TASK PROMPT:
Pull out every line of the listing below where "will" appears.

RECORDS TO USE:
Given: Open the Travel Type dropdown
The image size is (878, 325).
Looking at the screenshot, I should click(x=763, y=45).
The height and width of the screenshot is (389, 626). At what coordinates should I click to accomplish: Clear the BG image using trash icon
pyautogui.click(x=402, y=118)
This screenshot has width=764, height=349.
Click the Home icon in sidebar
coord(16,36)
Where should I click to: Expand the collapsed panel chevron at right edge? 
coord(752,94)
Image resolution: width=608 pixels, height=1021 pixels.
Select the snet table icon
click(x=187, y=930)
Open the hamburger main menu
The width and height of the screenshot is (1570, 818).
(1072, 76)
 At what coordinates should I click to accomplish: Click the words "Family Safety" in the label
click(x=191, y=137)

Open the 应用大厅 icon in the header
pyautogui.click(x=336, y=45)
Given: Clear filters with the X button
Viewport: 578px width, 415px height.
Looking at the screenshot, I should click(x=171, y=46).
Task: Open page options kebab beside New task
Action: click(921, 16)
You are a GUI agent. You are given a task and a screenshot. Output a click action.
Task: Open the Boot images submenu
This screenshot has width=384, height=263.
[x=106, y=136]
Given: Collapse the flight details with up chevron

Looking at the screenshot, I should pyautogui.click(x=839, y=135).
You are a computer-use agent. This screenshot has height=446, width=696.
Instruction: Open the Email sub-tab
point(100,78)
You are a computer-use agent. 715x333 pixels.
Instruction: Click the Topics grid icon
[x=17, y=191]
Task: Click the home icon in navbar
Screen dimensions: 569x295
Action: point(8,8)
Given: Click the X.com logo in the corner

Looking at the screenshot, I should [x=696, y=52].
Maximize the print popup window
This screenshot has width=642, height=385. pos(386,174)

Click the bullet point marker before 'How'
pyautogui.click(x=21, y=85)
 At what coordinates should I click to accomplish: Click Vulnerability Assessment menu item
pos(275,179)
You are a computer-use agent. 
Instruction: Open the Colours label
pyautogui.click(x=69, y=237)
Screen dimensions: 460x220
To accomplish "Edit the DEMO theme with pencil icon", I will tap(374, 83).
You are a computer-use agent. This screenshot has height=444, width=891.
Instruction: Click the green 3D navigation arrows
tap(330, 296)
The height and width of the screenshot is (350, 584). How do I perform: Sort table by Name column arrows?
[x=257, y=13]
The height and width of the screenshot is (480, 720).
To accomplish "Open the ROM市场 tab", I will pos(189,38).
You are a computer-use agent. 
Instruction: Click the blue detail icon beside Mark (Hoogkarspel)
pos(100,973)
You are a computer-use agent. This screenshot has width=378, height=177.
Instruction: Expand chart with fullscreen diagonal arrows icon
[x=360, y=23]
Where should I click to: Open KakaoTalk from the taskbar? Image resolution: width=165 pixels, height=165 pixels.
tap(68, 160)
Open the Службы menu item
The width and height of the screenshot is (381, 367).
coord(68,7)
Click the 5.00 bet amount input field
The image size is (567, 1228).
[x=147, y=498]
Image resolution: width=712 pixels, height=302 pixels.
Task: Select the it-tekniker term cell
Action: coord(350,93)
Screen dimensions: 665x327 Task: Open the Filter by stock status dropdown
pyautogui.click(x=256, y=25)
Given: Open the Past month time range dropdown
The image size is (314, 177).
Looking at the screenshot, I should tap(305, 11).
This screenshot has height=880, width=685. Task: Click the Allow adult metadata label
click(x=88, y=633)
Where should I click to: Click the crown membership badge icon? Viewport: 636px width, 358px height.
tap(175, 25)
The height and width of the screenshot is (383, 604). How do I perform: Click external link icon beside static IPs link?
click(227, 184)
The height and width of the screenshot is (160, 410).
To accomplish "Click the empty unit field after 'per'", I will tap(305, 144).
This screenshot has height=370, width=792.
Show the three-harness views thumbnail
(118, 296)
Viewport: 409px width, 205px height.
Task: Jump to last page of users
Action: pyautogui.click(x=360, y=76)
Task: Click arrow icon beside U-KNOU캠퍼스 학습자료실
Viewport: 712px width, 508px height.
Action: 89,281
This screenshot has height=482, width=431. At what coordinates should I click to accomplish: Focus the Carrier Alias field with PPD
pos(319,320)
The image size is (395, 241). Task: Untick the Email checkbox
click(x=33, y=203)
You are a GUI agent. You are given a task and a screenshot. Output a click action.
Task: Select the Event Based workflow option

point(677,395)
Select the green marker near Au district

SOLUTION TO THIS PROBLEM:
To accomplish "Edit the DEMO theme with pencil icon", I will tap(374, 83).
To accomplish "Open the ROM市场 tab", I will pos(189,38).
To accomplish "Click the empty unit field after 'per'", I will tap(305, 144).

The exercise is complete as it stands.